Course Programme and Schedule:
Each class is composed by 1.5 h of lectures and 1.5 h of hands on exercise.
|Date and Location
|Jan 15 14:00
|Intro to network science
|Jan 16 14:30
|Probabilistic network models
|Jan 17 14:00
|Jan 22 14:00
|Jan 23 14:00
|Graph node embeddings
|Jan 24 14:00
|Network analysis using n-dimensional data
|Jan 29 14:00
|Cascades and time series
|Jan 30 14:00
|Point processes on networks
|Jan 31 14:00
|Granger causality and covariance extraction
|Feb 05 14:00
During each class, a small programming assignment has to be accomplished by each student. As described above, we will explore real complex networks from popular repositories. Complementing these assignments, a class project must be presented in the final lecture.
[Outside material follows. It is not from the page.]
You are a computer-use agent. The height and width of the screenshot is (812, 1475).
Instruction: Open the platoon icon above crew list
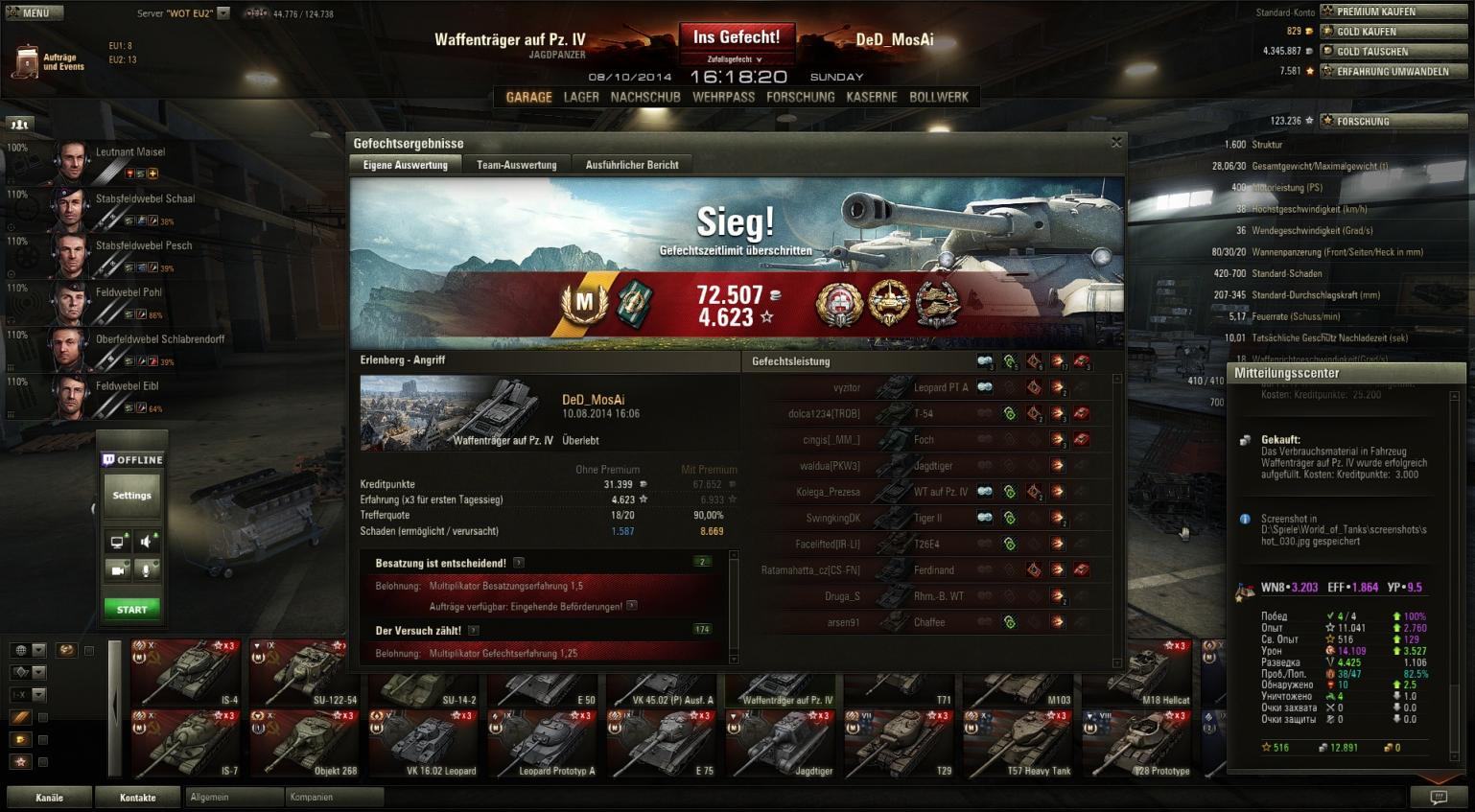[x=19, y=124]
Fabricio Murai Ferreira (born 20/11/1985) is an Assistant Professor in the Department of Computer Science at the Universidade Federal de Minas Gerais, Brazil. His research lies in the application of mathematical modeling, statistics and machine learning to computer, informational and social networks. In particular, his work focuses on partially observed networks. He obtained his B.Sc. degree (*magna cum laude*) from the Universidade Federal do Rio de Janeiro in 2007 and his Ph.D. degree under Professor Don Towsley from the University of Massachusetts Amherst in 2016, both in Computer Science. During his graduate studies, he received a number of awards including a 4-year scholarship from CNPq (Brazil’s National Research Council) and a 2013 UMass Amherst CS Outstanding Synthesis Award sponsored by Yahoo!. He has published in top scientific venues such as IEEE Journal of Selected Areas in Communications, Data Mining and Knowledge Discovery, IEEE INFOCOM, IEEE/ACM ASONAM etc. He serves as a TPC member for the IEEE INFOCOM and the IEEE/WIC/ACM Web Intelligence and has reviewed papers for important journals in his field.
Flavio Figueiredo (born 30/09/1985) is a professor at Universidade Federal de Minas Gerais (UFMG). He received his PhD and MSc degrees from the same university and his BSc from Universidade Federal de Campina Grande (UFCG). In the past, he was a visiting scholar at Carnegie Mellon University as well as the at the University of British Columbia. Flavio has also worked on industry research for a year at IBM’s Research Lab in Rio de Janeiro. Currently, he performs research developing and applying data science and machine learning algorithms for a wide range of contexts (from social media, Internet traces and cultural production). In particular, he is interested in understanding large scale social and cultural phenomena using online data. Flavio has published papers in prestigious conferences such as CHI, WWW, WSDM, ECML/PKDD, WebSci, and ISMIR.